## [SOURCE TEXT]
Summary
Type 2 Diabetes (T2D) is a rapidly growing chronic disease that disproportionately affects ethnic minorities,
particularly Puerto Ricans, in the US. The Boston Puerto Rican Health Study (BPRHS) and Puerto Rico
Observational Study of Psychosocial, Environmental, and Chronic Disease Trends (PROSPECT) are
complementary cohorts designed to explore T2D-related disparities in different social and environmental
contexts. The parent proposal aims to examine the relationship between DNA methylation, T2D prevalence and
incidence, and various social stressors, protective factors, and behaviors in these cohorts.
The supplement aims to expand the parent proposal by focusing on three main objectives. First, it will improve
the AI/ML readiness of the BPRHS and PROSPECT datasets using FAIR guidelines and identifying and
documenting potential biases and imbalances in the dataset. This process will ensure that the datasets are
suitable for advanced analysis and knowledge discovery using AI/ML techniques.
Second, the supplement will concentrate on identifying and structuring SDOH information for AI/ML applications.
By using the NIMHD PhenX toolkit of Common Data Elements (CDEs) associated with SDOH, the research
team will be able to perform a more comprehensive investigation into the relationships between social
determinants and T2D risk and outcomes. This will also improve the AI/ML readiness of the SDOH-related data,
allowing for a more sophisticated analysis of the complex interactions between social factors and T2D.
Lastly, the supplement will involve developing a proof-of-concept machine learning model for T2D classification
and risk factor identification. By applying AI/ML techniques to the transformed BPRHS and PROSPECT datasets,
the research team will be able to uncover novel insights into T2D risk and management that were previously
unattainable using traditional analytical methods. This model will serve as a practical example of how AI/ML can
be used to advance biomedical research and improve health outcomes in the context of T2D. To ensure
transparency and reproducibility in AI/ML research, the supplement will also involve documenting and sharing
the pipeline for data processing and model training/evaluation. This will enable other researchers to build upon
the work conducted in this study, further promoting the application of AI/ML techniques to NIH-funded biomedical
data. By integrating AI/ML techniques into the original research plan, the supplement will contribute to a deeper
understanding of the complex interplay between epigenetics, genetics, environment, and social factors in T2D.
This additional layer of analysis will not only support the development of innovative public health strategies to
prevent T2D and related health disparities in vulnerable populations but also showcase the benefits of
interdisciplinary collaborations in harnessing AI/ML for scientific discovery and improved health outcomes.

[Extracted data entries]
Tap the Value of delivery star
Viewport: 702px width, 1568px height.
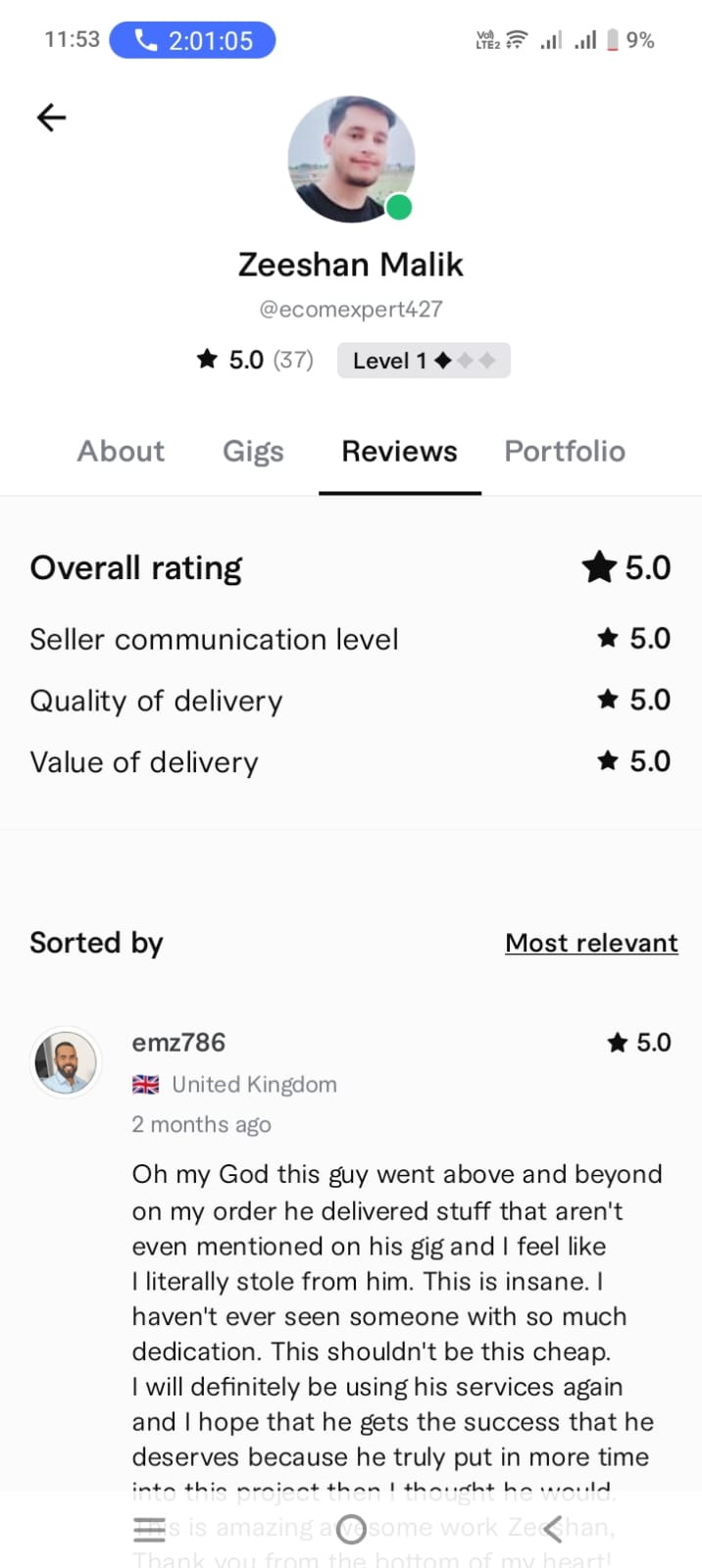point(608,761)
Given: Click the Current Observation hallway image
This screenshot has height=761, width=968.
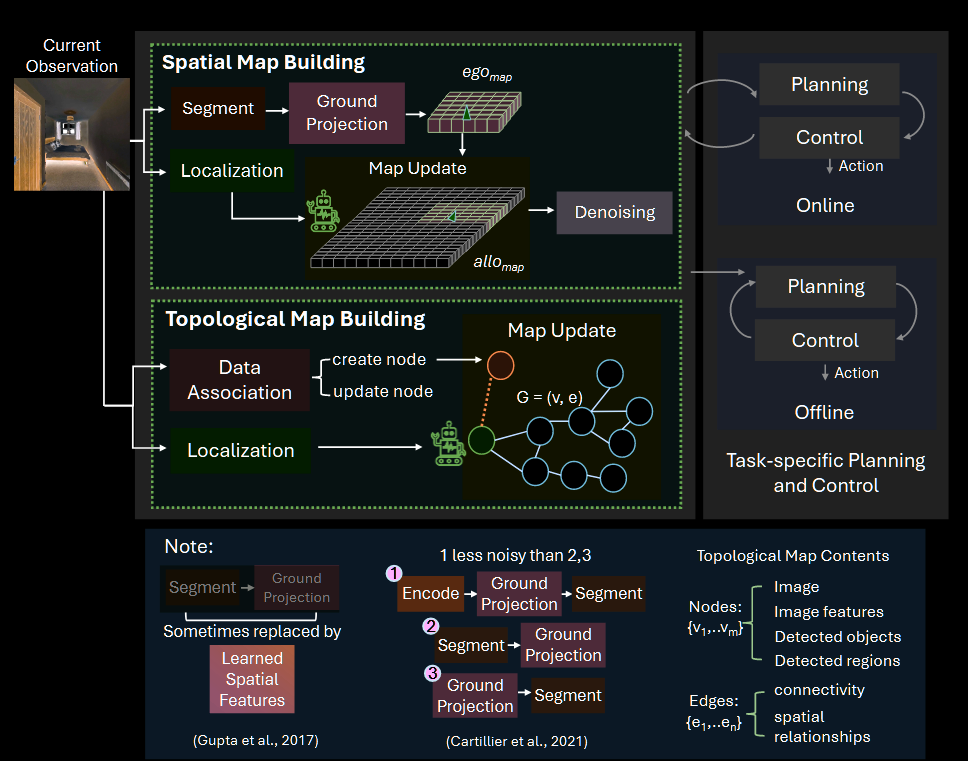Looking at the screenshot, I should pos(72,134).
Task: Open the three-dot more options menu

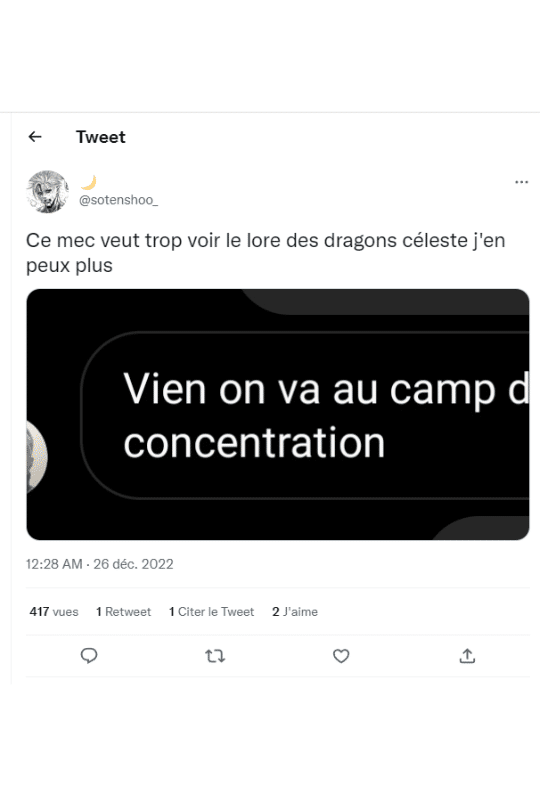Action: [521, 182]
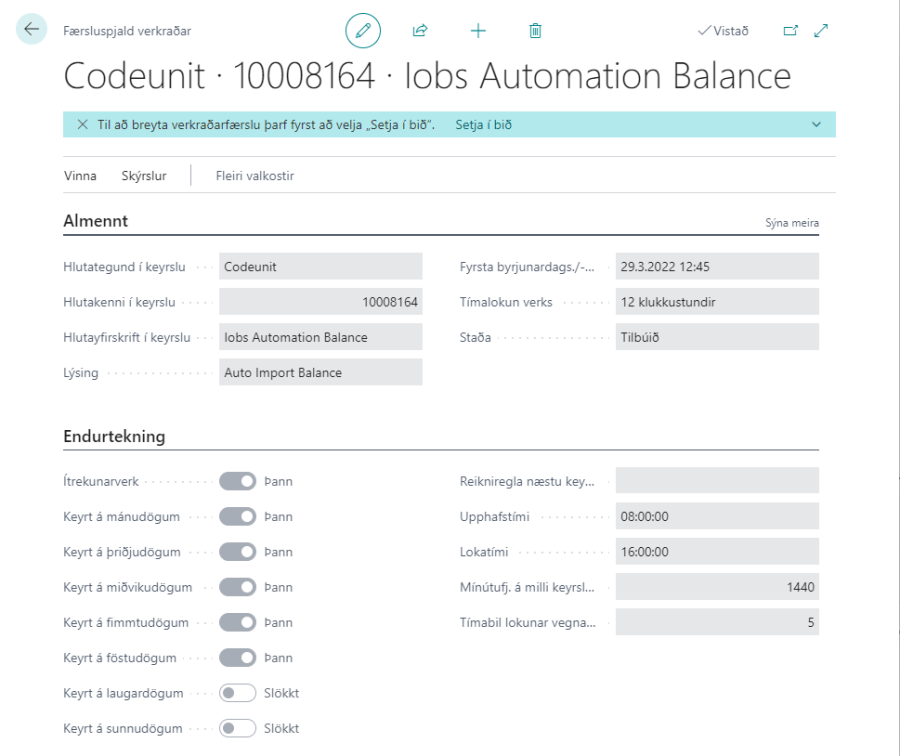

## [EXERCISE DETAILS]
In the diabetes study summary, which toolkit of Common Data Elements will the research team use for the SDOH information? The listing has no connection to the summary.

## [SOLUTION TO THIS PROBLEM]
The NIMHD PhenX toolkit.